The documentation, however, fails to explain why former CIDA Minister Bev Oda decided to slash nearly $35 million from D&P’s proposal. Oda’s decision came at the end of a two-year process by the Catholic agency to draft plans and proposals with CIDA staff. But the reason for the cut remains a mystery, said Canadian Council for International Co-operation spokesperson Chantal Havard, who reviewed the documents. CCIC lobbies for about 100 Canadian non-governmental development agencies.

“It’s not a good practice for good development,” said Havard. “If you want international assistance to be efficient, provide long-term results and have a good impact, experience has demonstrated over and over again that you need predictability for the aid budget.”

Information the government is permitted to exclude under the Access to Information Act includes “advice or recommendations… consultations or deliberations… plans or positions.” However, even outside the context of a formal recommendation, CIDA’s internal communications consistently speak positively about D&P and its 2011-2016 proposal. The documents show broad support for D&P among its partners in the global south, individual beneficiaries of its projects and development professionals in Canada.

CIDA media relations has said many times that funding was withdrawn from all but a few D&P projects located in just seven countries because these were the “most likely to produce tangible results.” But D&P executive director Michael Casey still finds the explanation mystifying.

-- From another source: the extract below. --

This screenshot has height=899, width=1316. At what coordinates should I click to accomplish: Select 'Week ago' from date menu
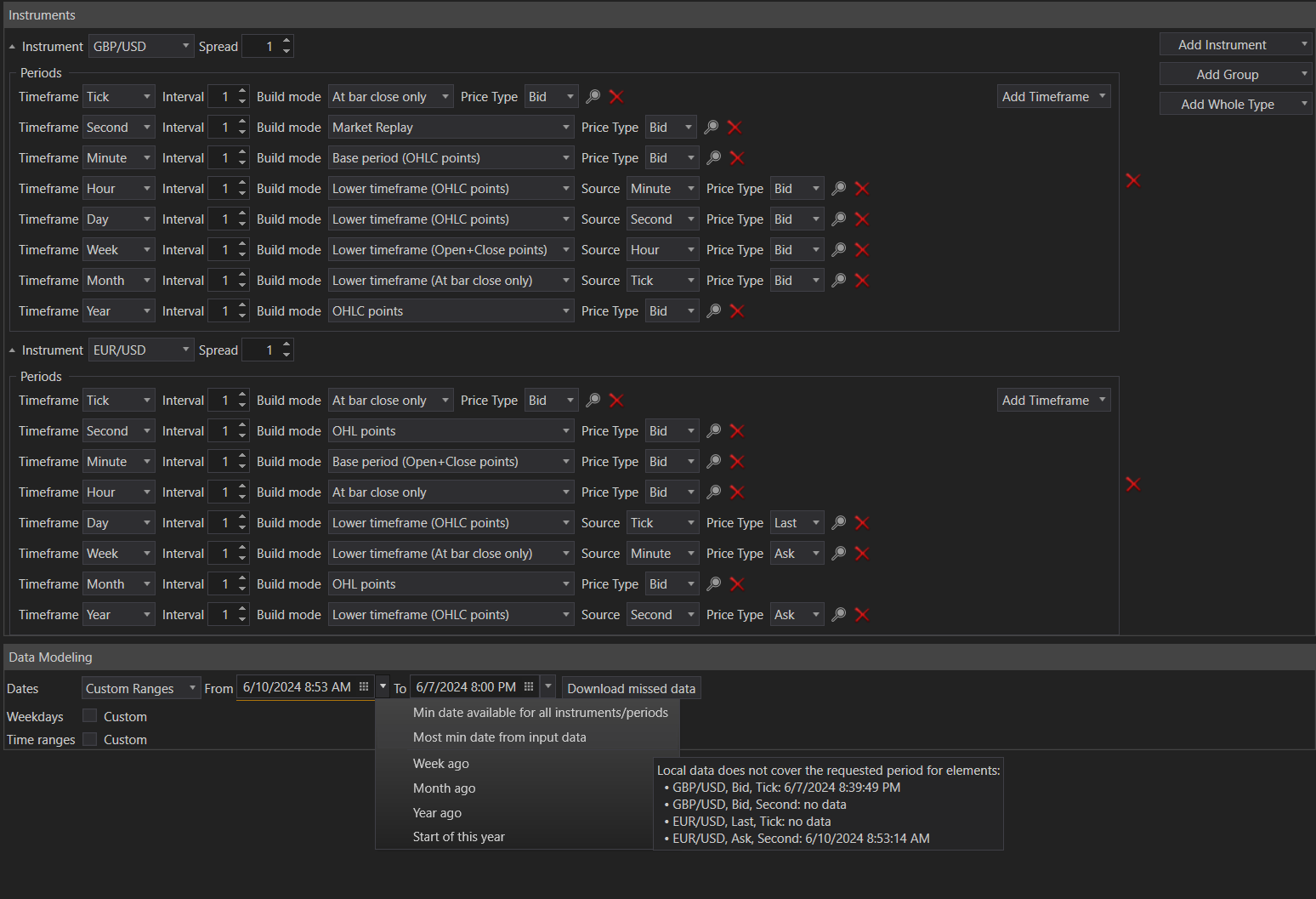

Meetings between D&P and CIDA gave no explanation, Casey said.

CIDA media relations refused to answer six separate Catholic Register questions about the final decision on D&P funding.

“The proposal was evaluated by CIDA following established criteria and the decision was based on the careful evaluation of the merits of each component of the proposal,” said a CIDA spokesperson. “CIDA is focusing its contribution to Development and Peace in countries where programming is most likely to produce tangible results.”

It’s all water under the bridge now, said Casey. He continues to express gratitude for the $14.5 million in CIDA funding D&P will spend between now and 2016.

“We’ve adapted, restructured. It puts more emphasis on our support from the Catholic community.”

The new competitive bid process for CIDA funding has D&P and other organizations scratching their heads, said Havard. Announced with fanfare in 2010, CIDA hasn’t sent out a new call for proposals since April 2011.

The call-for-proposal system has sown uncertainty for agencies engaged in the long-term process of development, said Havard.